Dear Michael:

We read, with great interest an article about how to go about avoiding probate on our savings and investments and, yet, still maintain some control after them after we die. Every time we talk to our financial advisor or banker, they just give us forms for Payment On Death or POD. However, this means these assets would go to our children directly upon our death.

Without a doubt, this would mean some or all of our savings would be squandered. We have good kids but some of our in-laws keep coming out to the farm and mentioning what a nice inheritance it will be and how they’ll be able to buy the lake house, etc. Plus, they can’t even get their credit cards sorted out or put any money away themselves.

I don’t know what’s happened to saving in the USA, but it’s just not part of this next generation’s idea of life.

– Waiting On Us To Die


Dear Waiting On Us To Die:

Payment On Death (POD’s) is a great way to avoid probate. However, as implied in the name, it does become payable to your heirs at the time of your death and there are no strings attached. It goes directly to them – usually in the same type of investment it is in now.

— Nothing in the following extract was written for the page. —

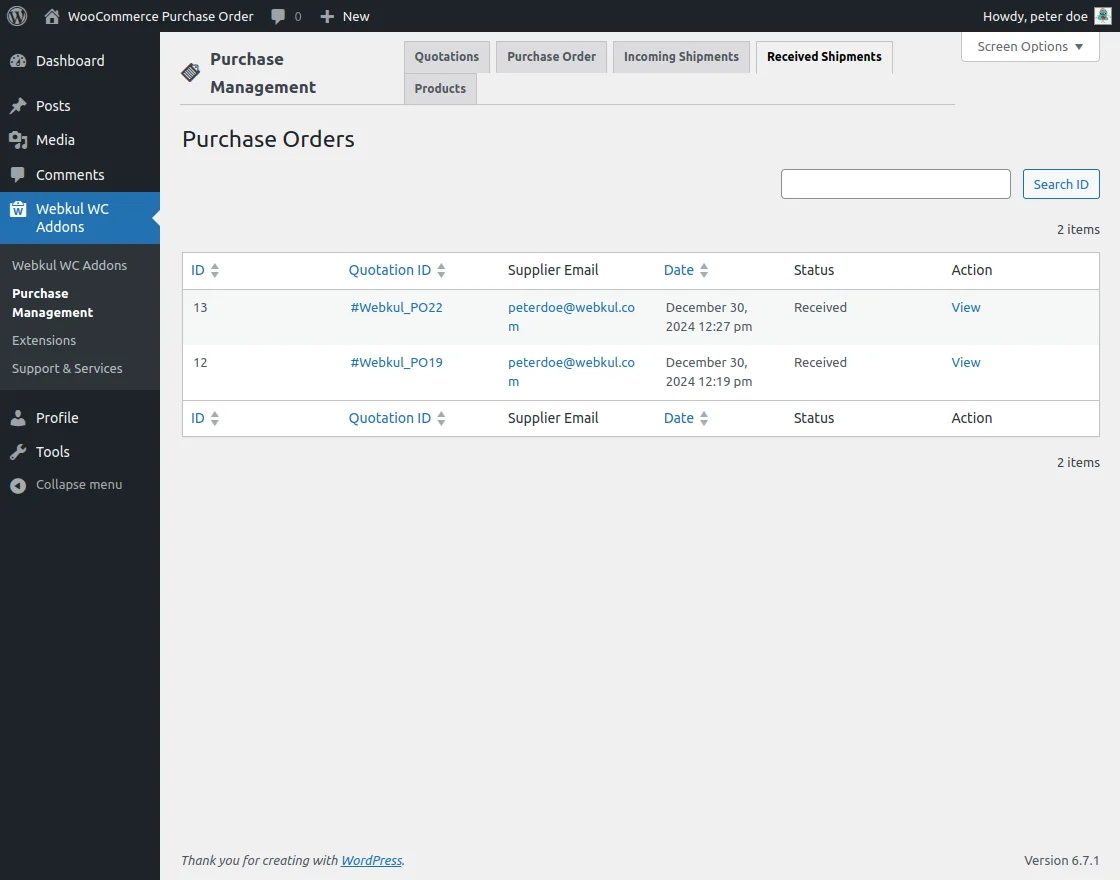This screenshot has height=880, width=1120.
Task: Click the Posts pin icon
Action: pos(18,106)
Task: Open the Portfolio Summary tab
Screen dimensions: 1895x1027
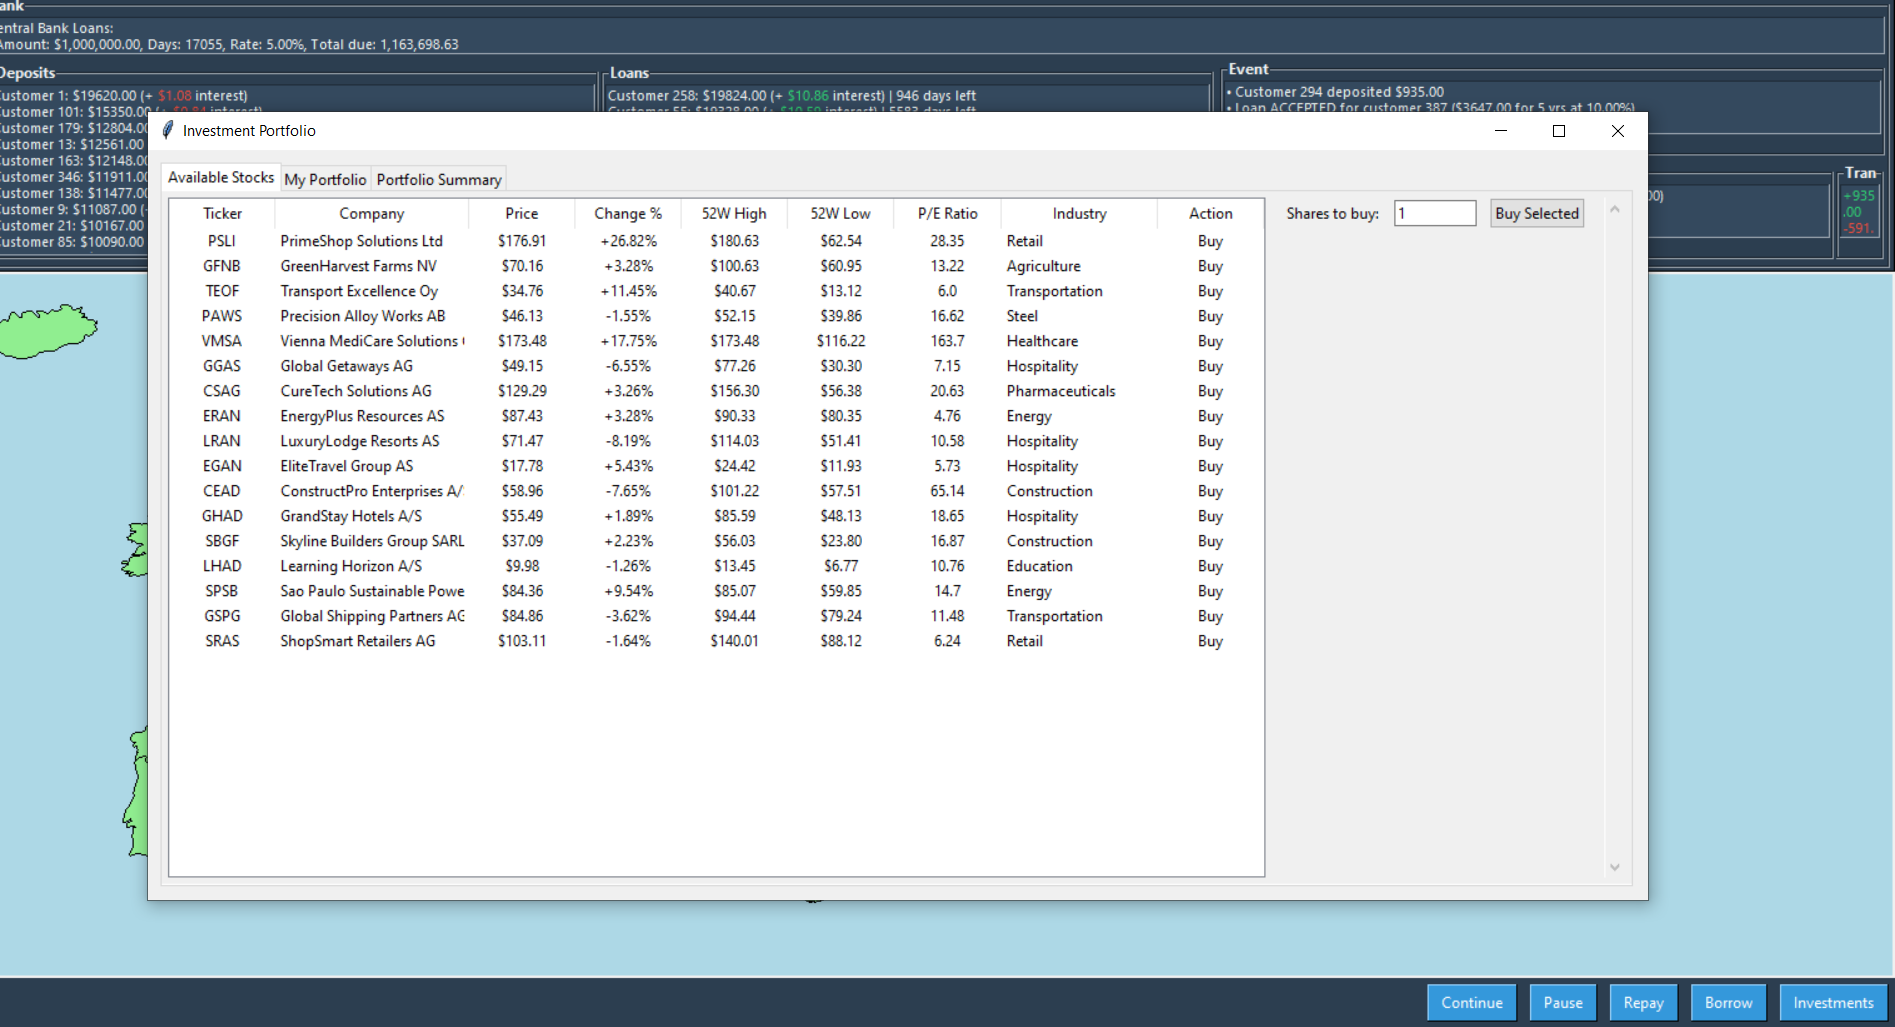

There’s a psychological factor that differentiates you from your children (or their spouses) in regards to savings – whether that be stock accounts, CDs, or other investments. You took over half a century to build what you have in your savings accounts. This next-generation has spent over fifty years figuring out what they can buy next and have it covered by the income they receive. Two totally different ways of thinking.

A few facts that will really jolt you:

  • Almost eighty-four percent of all inheritances are gone within two years of the death of the previous owner.
  • Over fifty-five percent of million-dollar-plus lottery winners declare bankruptcy within three years of winning.
  • Almost ninety percent of all professional athletes are broke within two years of ending their professional career – even those who made millions of dollars such Warren Sap, Evander Holyfield, Mike Tyson, Terrell Owens, etc., etc.

How could these people squander such huge amounts of money? Because it came to them suddenly and somewhere in the human brain there exists a little “I can finally afford to do THIS!!!” Whatever this is? Or they have somebody who tells them how they will double the money they received and they become prey to any and every huckster out there trying to take their money.

In the estate cases, I advise on, as a financial advisor I first tell my clients as they age to take less and fewer chances with their money and liquidity becomes more and more vital. For people who have complex investments, converting these investments to cash can be a long, frustrating endeavor.

Oftentimes, children will receive inheritances of investments and they do the dollar cost averaging in reverse – they take out a little at a time (instead of putting in over years and years) and their net losses can be significant. Second, there is a thing called a testamentary trust. This is a trust created by your will and can be named as a POD of your investments, savings, or other assets such as CDs, annuities, or life insurance. A place to pool the money, if you will.

You get to decide what to put into your testamentary trust as to when and how the children will receive the money and you can change your will (and the trust) at any time. You might state that other than a small initial sum, the children have to meet with the bank trustee and wealth management advisor prior to receiving additional sums.

You might state the children have to pay off all their credit cards (make 20% on your money) and show up the next year with clean balances in order to get another installment.

You might state they can pay off their house, their cars, or you can merely state the funds will be put into an investment trust until they reach a certain age. That way if there are any divorces or bankruptcies looming your unaware of, the money can’t be lost.